EXERCISE — Using the data below, restate exactly every line from the one with "How do I perform: Go" up to and including the one with "Task: Edit the skill 'Ползать по-пластунски'". No picture belongs in it.

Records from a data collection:
::::::::::
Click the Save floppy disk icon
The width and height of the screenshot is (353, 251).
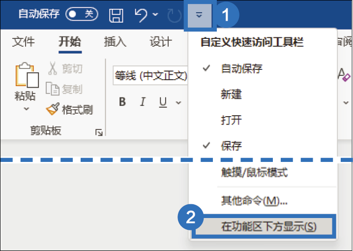(x=116, y=15)
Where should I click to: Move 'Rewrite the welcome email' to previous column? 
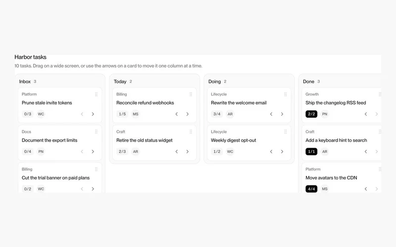click(271, 114)
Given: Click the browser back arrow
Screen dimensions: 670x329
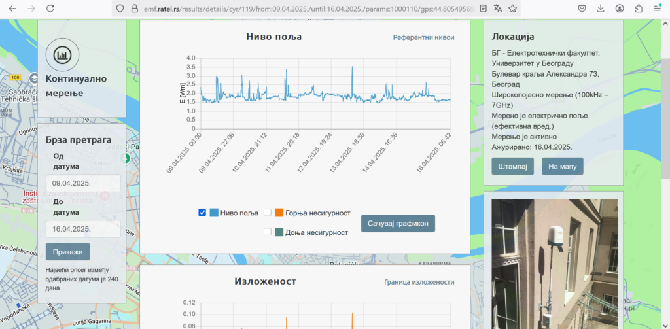Looking at the screenshot, I should coord(12,9).
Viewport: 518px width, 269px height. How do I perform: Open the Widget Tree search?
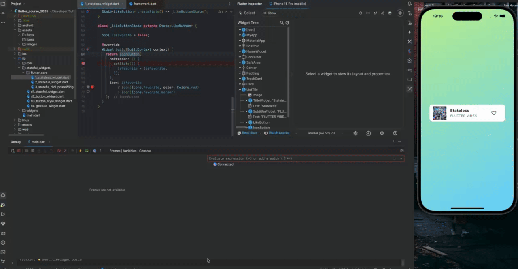[282, 23]
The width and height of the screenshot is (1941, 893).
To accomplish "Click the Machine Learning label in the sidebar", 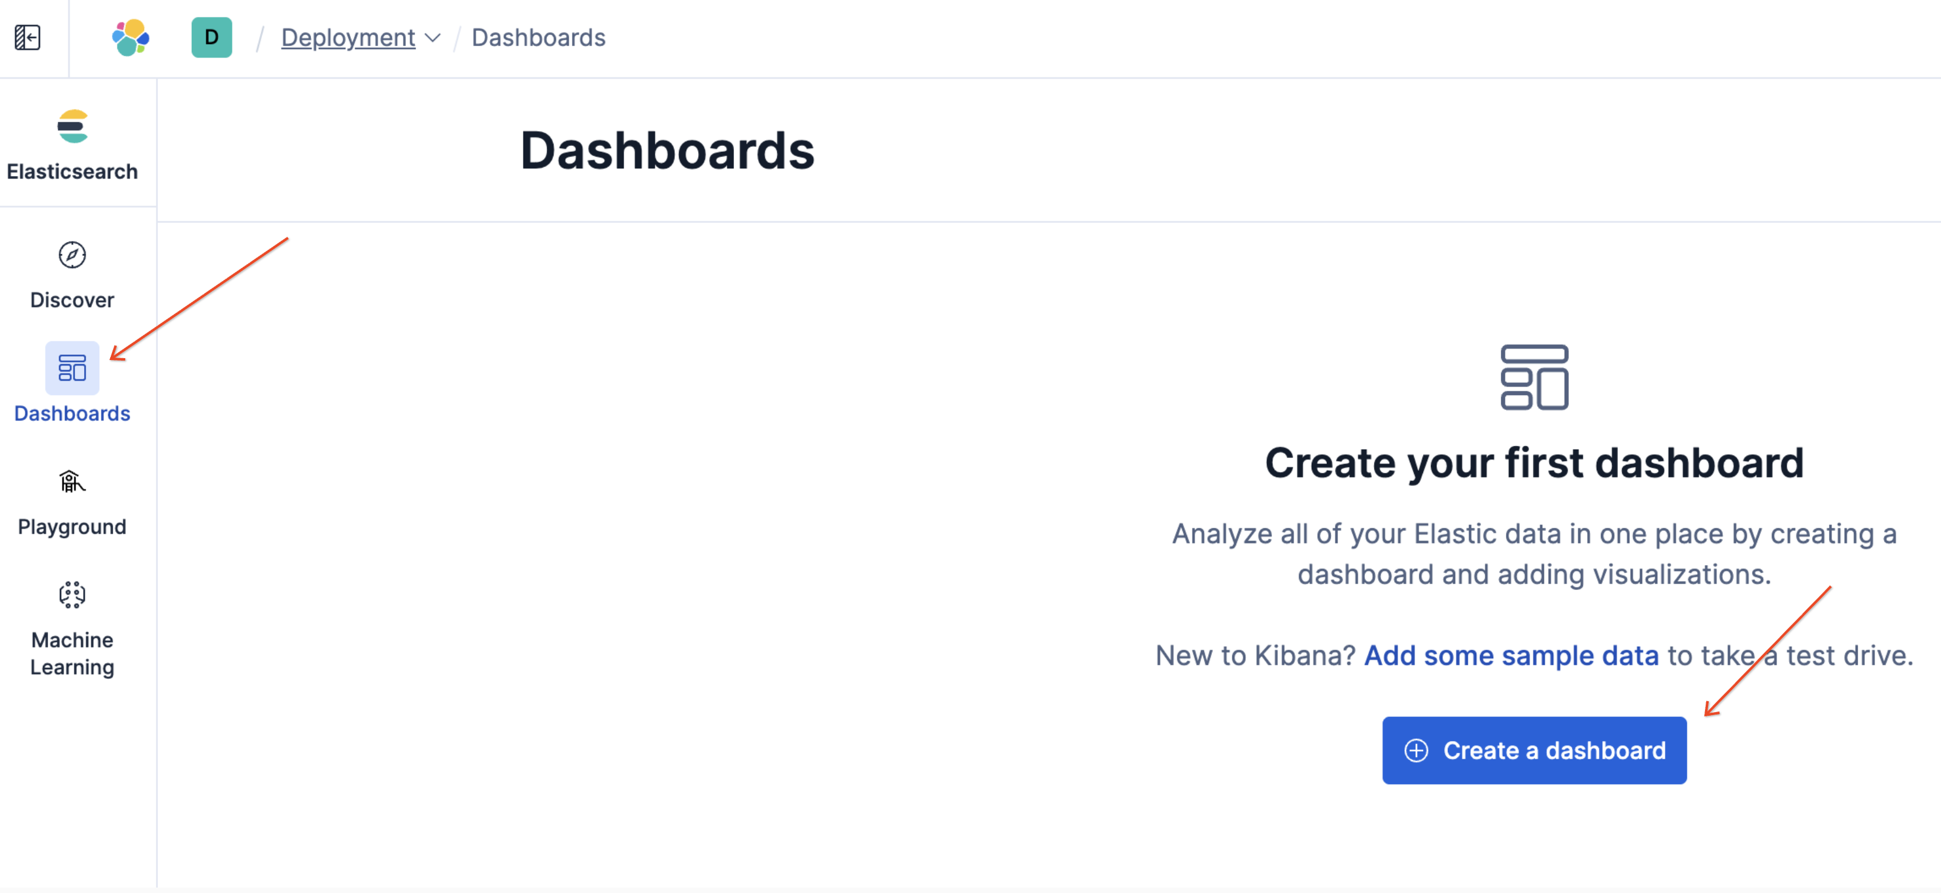I will coord(72,653).
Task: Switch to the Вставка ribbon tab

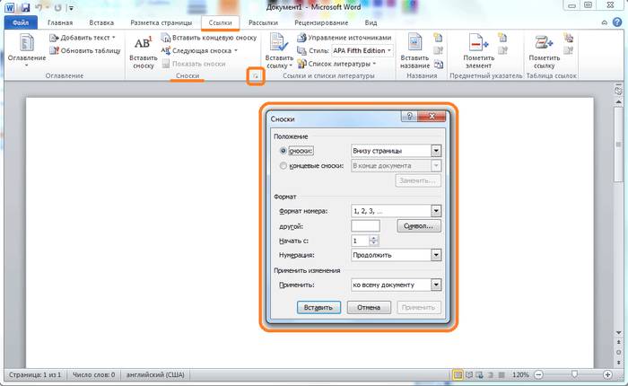Action: 101,22
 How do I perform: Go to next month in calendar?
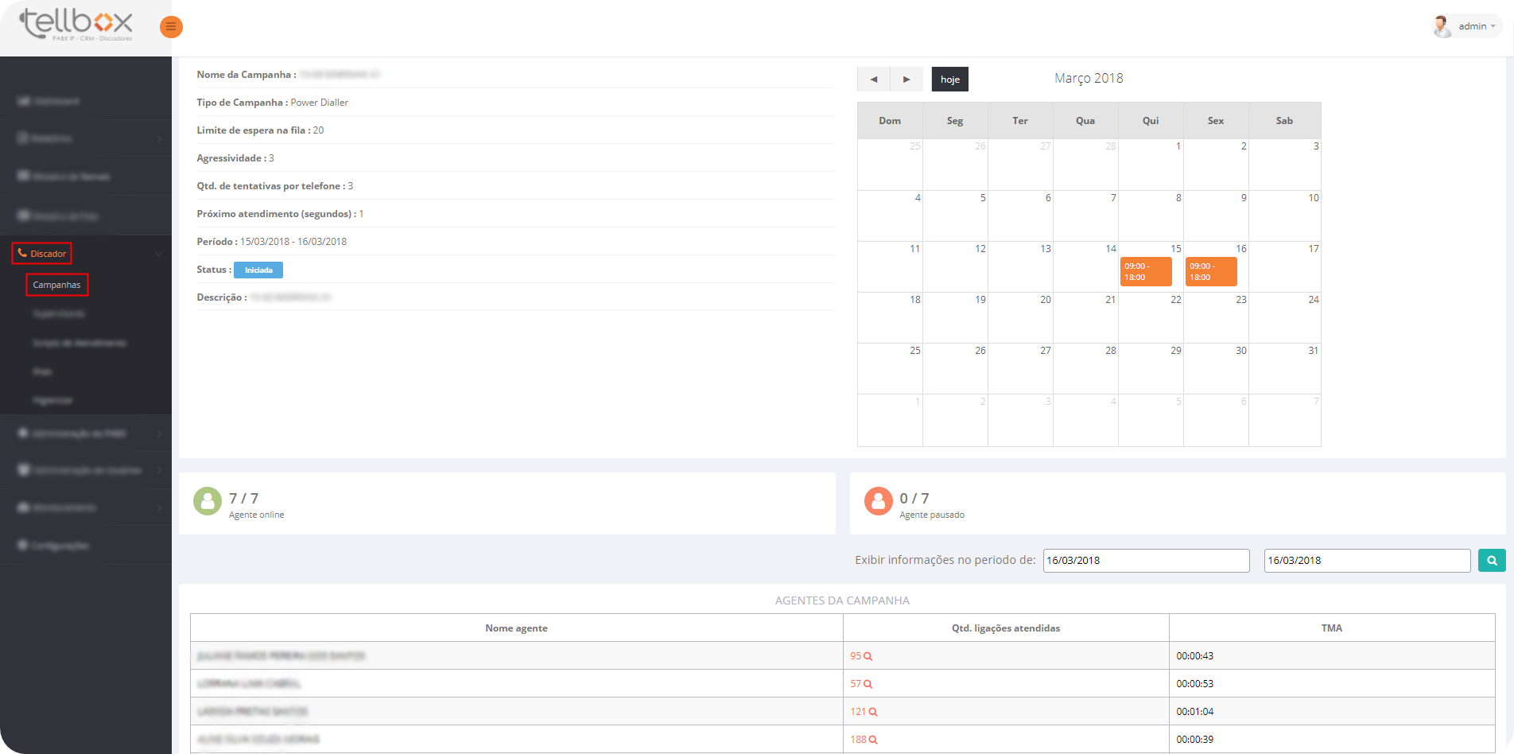[x=906, y=80]
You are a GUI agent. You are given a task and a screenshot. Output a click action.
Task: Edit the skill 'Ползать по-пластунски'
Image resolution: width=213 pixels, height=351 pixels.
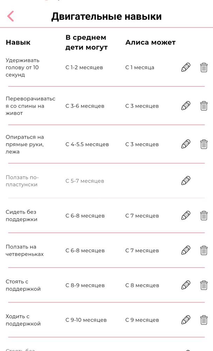(x=186, y=181)
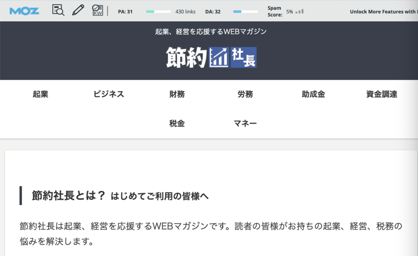This screenshot has width=418, height=256.
Task: Open the 税金 menu item
Action: click(x=176, y=123)
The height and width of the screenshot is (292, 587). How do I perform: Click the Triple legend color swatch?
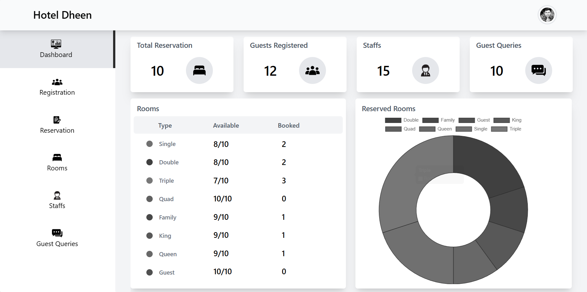click(x=499, y=129)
::::::::::
TASK RESULT —
 How do I perform: Go to next month in calendar?
[x=906, y=80]
You are a GUI agent. You are given a task and a screenshot. Output a click action.
Task: Edit the skill 'Ползать по-пластунски'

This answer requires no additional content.